* _Problem statement_: Please repeat, without alteration, the line containing "Information MIX (236, 270)" and every line that follows it to the end of the entries below, and only those lines.

Pixel coordinate grounding data:
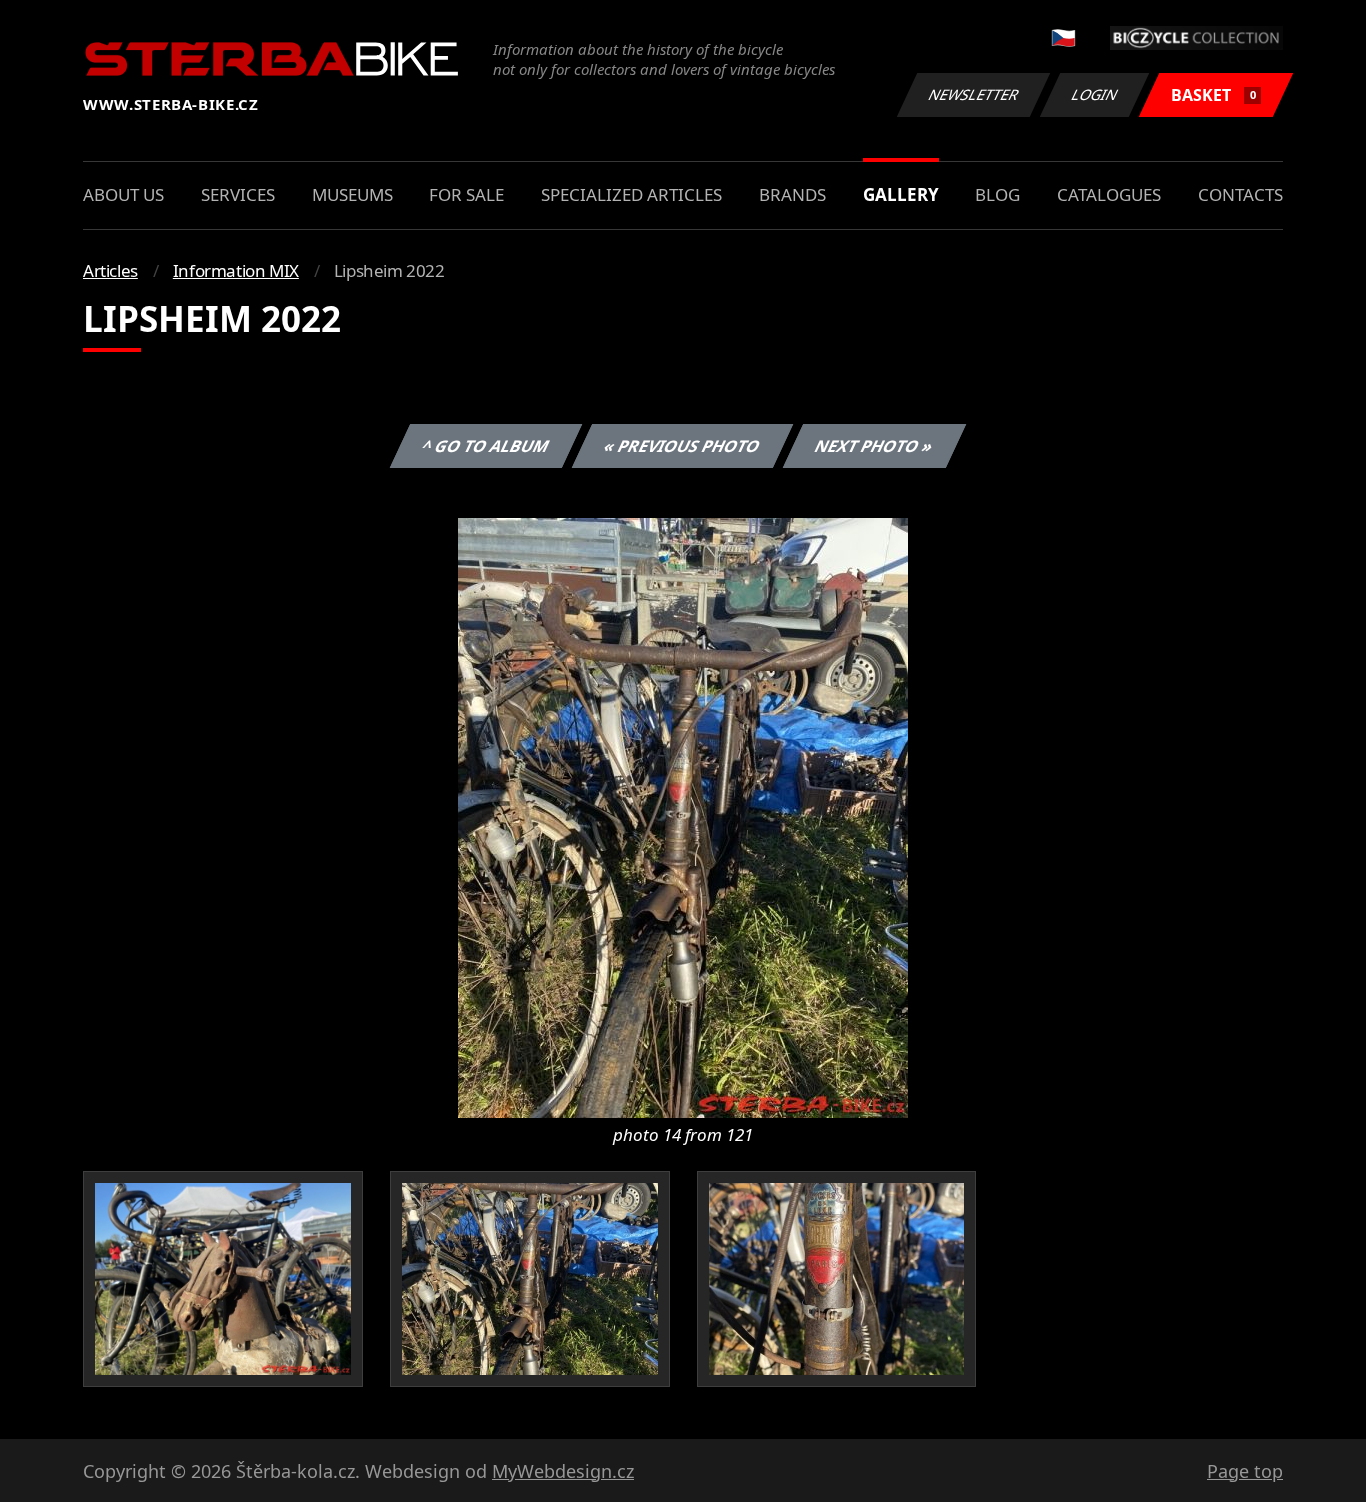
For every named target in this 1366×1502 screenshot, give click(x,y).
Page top (1245, 1471)
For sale (466, 194)
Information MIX (236, 270)
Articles (110, 270)
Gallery (901, 194)
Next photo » (874, 446)
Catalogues (1109, 194)
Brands (792, 194)
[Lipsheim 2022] (683, 816)
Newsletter (974, 94)
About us (123, 194)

* _Exercise output_:
Information MIX (236, 270)
Articles (110, 270)
Gallery (901, 194)
Next photo » (874, 446)
Catalogues (1109, 194)
Brands (792, 194)
[Lipsheim 2022] (683, 816)
Newsletter (974, 94)
About us (123, 194)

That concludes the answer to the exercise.